Fluctuations in Wholesale Oil Prices
One of the biggest influences on gas prices is the cost of wholesale oil. When wholesale oil, also known as crude oil, becomes more expensive, refineries spend more to acquire oil. These price increases are then passed down the line, impacting what gas stations pay for fuel and what customers have to pay.
In some cases, wholesale oil prices go up because the producers simply choose to make it less accessible, such as by restricting the output volume. However, a variety of other situations can also lead to increases, including civil turmoil and natural disasters. For instance, the political situation in Venezuela has reduced production in the country, impacting the market at large.
Usually, the ratio of the increase is close to 1:1. Gas prices rise in conjunction with wholesale oil prices, so customers aren’t necessarily shouldering a higher percentage of the burden then they did before. However, that doesn’t mean the increased cost isn’t difficult to bear, particularly if you have a tight budget.
Other Factors That Impact Gas Prices
Other factors influence how much you pay at the pump. For example, changes to international trade agreements can affect the price.
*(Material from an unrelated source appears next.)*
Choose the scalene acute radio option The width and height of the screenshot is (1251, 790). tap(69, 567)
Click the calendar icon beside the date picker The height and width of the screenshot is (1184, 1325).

Similarly, output and production decisions at major oil refineries play a role, as well as general supply and demand.
During the spring and summer, more people tend to hit the road. This increases demand and can strain the supply slightly. When this occurs, rising prices aim to balance off the supply and demand ratio, as a higher cost may deter some from driving as much, bringing demand back in line with supply.
State and local tax changes also impact the price of fuel. If your state or municipality increases the gas tax rate, prices go up to compensate, regardless of the available supply. Local refinery issues, such as break downs or catastrophic events that impact production (such as a fire) also impact the price of gas. However, those tend to be relatively short-term issues and, one the facility is fully operational again, gas prices decrease.
At times, transportation problems can make gas more expensive. For instance, severe weather may delay shipment of wholesale oil to refineries or fuel to gas stations, resulting in short-term price fluctuations.
How to Combat Rising Fuel Prices
When gas prices rise, it is wise to spend some time finding the cheapest station in your local area. Shopping around can pay off. Just make sure to check prices before each fill up as the station that was the cheapest yesterday might not be the most affordable option today.
Using grocery rewards points to lower your price at the pump can also be a smart financial move, as well as signing up for a gas rewards credit card, suggesting you don’t carry a balance and can qualify.
Making fewer trips is also a great way to use as little fuel as possible, so consider grouping your errands into a single day and plot an efficient path between locations before you hit the road. Avoiding speed, and make sure you maintain your vehicle properly. Limit your city driving (or time spent idling) to use less fuel when you drive.
Ultimately, gas prices will likely continue to rise into the early summer and possibly beyond. Much of this is out of consumer control, so being smart about your spending and shopping around before you fill up is essential if you need to keep your budget in order.